It’s tough for an erstwhile Iron Man to work on creating their personal AI assistant on the weekends. Like any other time-pressured inventor without a PhD in computer science and linguistics, I decided to use a library for speech recognition and synthesis. Fortunately, Python offers several choices. Unfortunately, many of simply them don’t work any more. I will discuss the ones that are still functional and can be used with Python 2.7 and Python 3 (up to Python 3.5 at the time of writing).
Jarvis’s Mouth: Text-to-Speech
We’ve all heard of Google’s AI initiatives (maybe Larry Page aspires to Tony Stark status?), so it should come as little surprise that they offer a RESTful way to do voice recognition and speech synthesis.
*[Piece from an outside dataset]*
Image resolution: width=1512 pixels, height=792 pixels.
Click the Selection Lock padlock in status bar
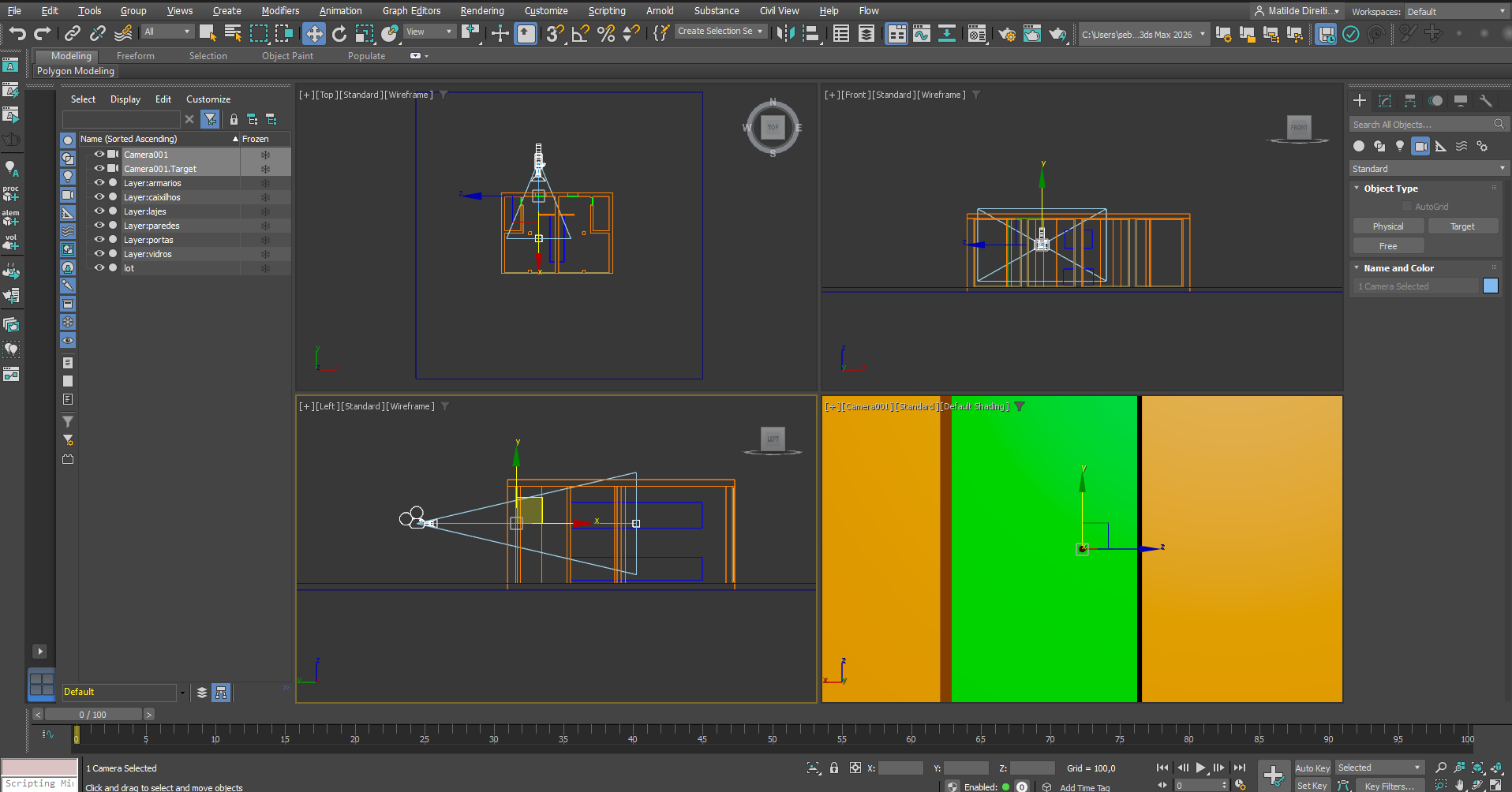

The Python library that nicely wraps their text-to-speech API is gTTS.
gTTS takes advantage of Google Translate’s voice capability and downloads its response to a parameterized GET request into an mp3 file (or in-memory file). However, you would need one of the pygame, pyglet + AVBin, or VLC Player python libraries to play that mp3. This is additional complexity and dependency bloat. Additionally, you need an API key to use Google Translate (no longer free because of the “substantial economic burden caused by unintended abuse”).
I also found pyttsx, which is a great offline option. JPercent has updated it for Python 3. Install JPercent’s version by downloading the repository and pip install from that local folder; otherwise
pip install pyttsx directly. For Windows, you need to install PyWin32 and make sure you have the Microsoft Speech API installed. If you’re using virtualenv, you must copy the win32 folders and the files with win32 in its name from your python install directory’s
Lib/site-packages to your virtual env’s
Lib/site-packages. Additionally, pyttsx has difficulty detecting the installed libraries on Windows 10 and must be manually initialized to use ‘sapi5’.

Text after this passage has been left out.